More than eight decades after it was installed, a memorial to the three 19th-century sibling novelists in London’s Westminster Abbey was amended Thursday to restore the diaereses – the two dots over the e in their surname.

The dots — which indicate that the name is pronounced “brontay” rather than “bront” — were omitted when the stone tablet commemorating Charlotte, Emily and Anne was erected in the abbey’s Poets’ Corner in October 1939, just after the outbreak of World War II.

They were restored after Brontë historian Sharon Wright, editor of the Brontë Society Gazette, raised the issue with Dean of Westminster David Hoyle. The abbey asked its stonemason to tap in the dots and its conservator to paint them.

“There’s no paper record for anyone complaining about this or mentioning this, so I just wanted to put it right, really,” Wright said. “These three Yorkshire women deserve their place here, but they also deserve to have their name spelled correctly.”

It’s believed the writers’ Irish father Patrick changed the spelling of his surname from Brunty or Prunty when he went to university in England.

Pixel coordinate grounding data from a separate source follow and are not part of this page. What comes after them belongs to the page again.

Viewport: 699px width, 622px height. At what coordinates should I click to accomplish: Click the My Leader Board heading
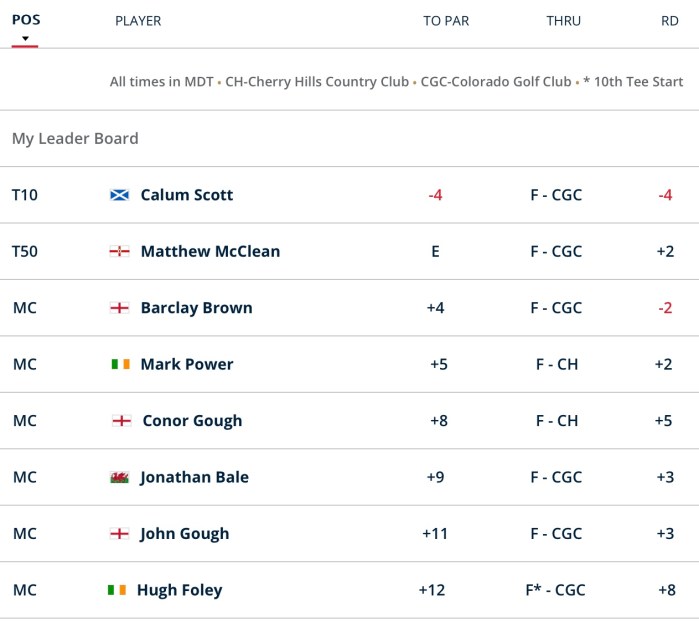[x=75, y=139]

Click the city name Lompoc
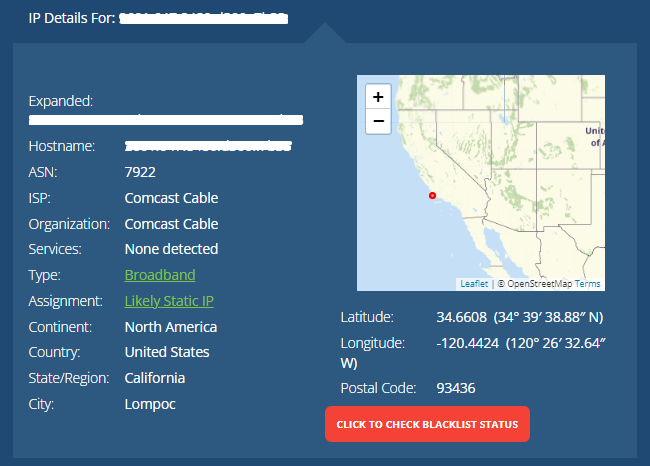[150, 404]
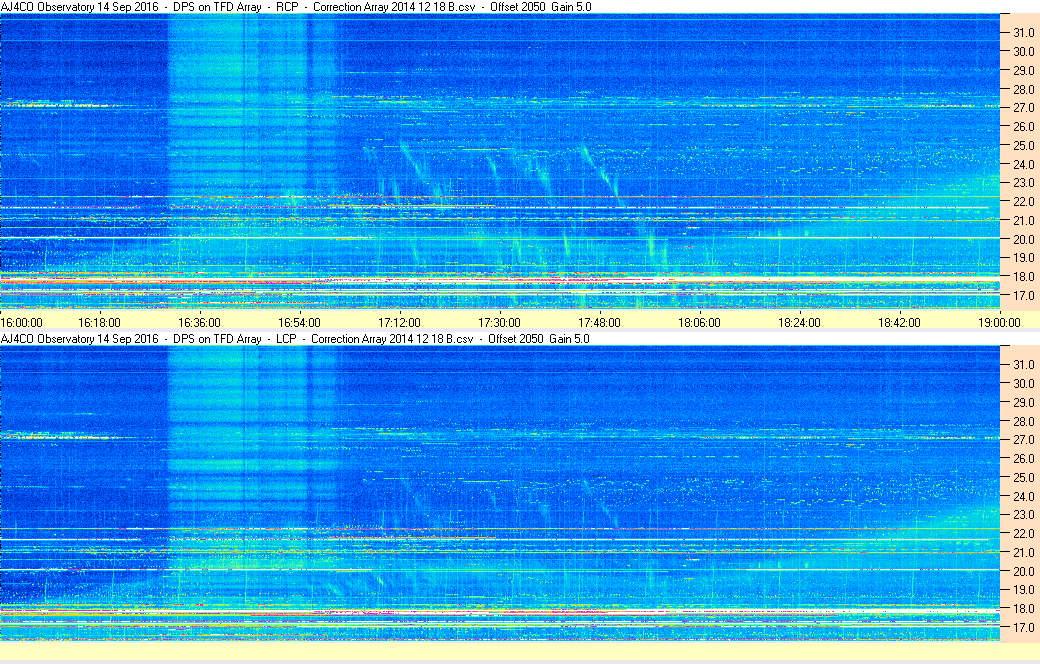Click the 16:00:00 time axis label

coord(21,323)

Raised on the wild Yorkshire moors, all three sisters died before they were 40, leaving enduring novels including Charlotte’s “Jane Eyre,” Emily’s “Wuthering Heights” and Anne’s “The Tenant of Wildfell Hall.”

Rebecca Yorke, director of the Brontë Society, welcomed the restoration.

“As the Brontës and their work are loved and respected all over the world, it’s entirely appropriate that their name is spelled correctly on their memorial,” she said.